##### Document extract

February 26, 1973, was when my life changed forever. Metaphorically, The Time Lord came into my life. Not unlike this image. The Lord of Time and Space, Creator of the Universe. Third year of college and I’d never heard anything about religion in my family as I grew. In high school I had learned that I was an existentialist. I found the purveyors of god at my first college to be annoying. Conversations with dorm neighbors in year 3 led me to reading theology. One day the “dinosaur” above came into my dorm room—it was terrifying and I learned that there is more to life than our everyday experience. There is a ‘spiritual’ side of life—not unlike Light. Visible Light is only a portion of the Electromagnetic Spectrum.
The electromagnetic spectrum describes all of the kinds of light, including those the human eye cannot see. In fact, most of the light in the universe is invisible to our eyes. The light we can see, made up of the individual colors of the rainbow, represents only a very small portion of the electromagnetic spectrum.
https://hubblesite.org/contents/articles/the-electromagnetic-spectrum
Humans, in our self-centered nature, want to be able to see infrared images while stuck in Visible light. Some people see this impossibility as being unfair.
By the end of that school year, I handed my life over to the One who made it. I wasn’t doing a very good job with that life on my own. It would be inaccurate to say that I’ve never regretted the decision; consequences sometimes suck. I stopped feeling lost. I stopped feeling broken. Fifty years later, I can hardly believe we are here again. I was of Middle School age when the President was assassinated. While I was in high school his Attorney General was assassinated, as well as three other Civil Rights leaders. The first thing President Johnson worked on was the Civil Rights Act of 1964. I have trouble believing that there isn’t a connection there. I don’t know if Johnson, a Senator from Texas, was expected to forge a Civil Rights Amendment.
A seemingly unending war that no one really understood. My draft number was in over 300. My second year, our dorm floor had a raffle—the person with the lowest draft number received however much money had been collected. The President we had after Johnson was disliked as much as the orange guy, who also did not concern himself with legality. The FBI and J. Edgar was standing there beside him.
It will be good if humans never leave our Solar System. C.S. Lewis was correct.
I inherently [a permanent, essential, or characteristic way] distrust strangers. Can’t really explain it. I think I’ve been this way all of my life. I sometimes describe myself as asocial rather than anti-social. My entire life has been a continual encounter with an American world that [1] isn’t the product that is sold; [2] Never has been. At least for someone who does not have pink skin. An entire branch of our government that once again is lobbying for the belief that people with brown skin are not the same as pink-skinned people. Lynching by cop, in this period of time.
Our age of impunity. By David Miliband
Mr. Miliband is a former foreign secretary of the United Kingdom.
Impunity is the exercise of power without accountability, which becomes, in starkest form, the commission of crimes without punishment.
When billionaires evade taxes, oil companies misrepresent the severity of the climate crisis, elected politicians subvert the judiciary and human rights are rolled back, you see impunity in action. Impunity is the mind-set that laws and norms are for suckers.

##########
##### Material provided

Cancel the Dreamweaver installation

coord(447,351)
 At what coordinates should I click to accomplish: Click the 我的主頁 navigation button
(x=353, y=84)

##########

What this task involves
Could you reproduce the essay from "Our age of impunity." to "crimes without punishment.", changing "accountability" to "oversight"? None of the data has anything to do with the essay.

Solution
Our age of impunity. By David Miliband
Mr. Miliband is a former foreign secretary of the United Kingdom.
Impunity is the exercise of power without oversight, which becomes, in starkest form, the commission of crimes without punishment.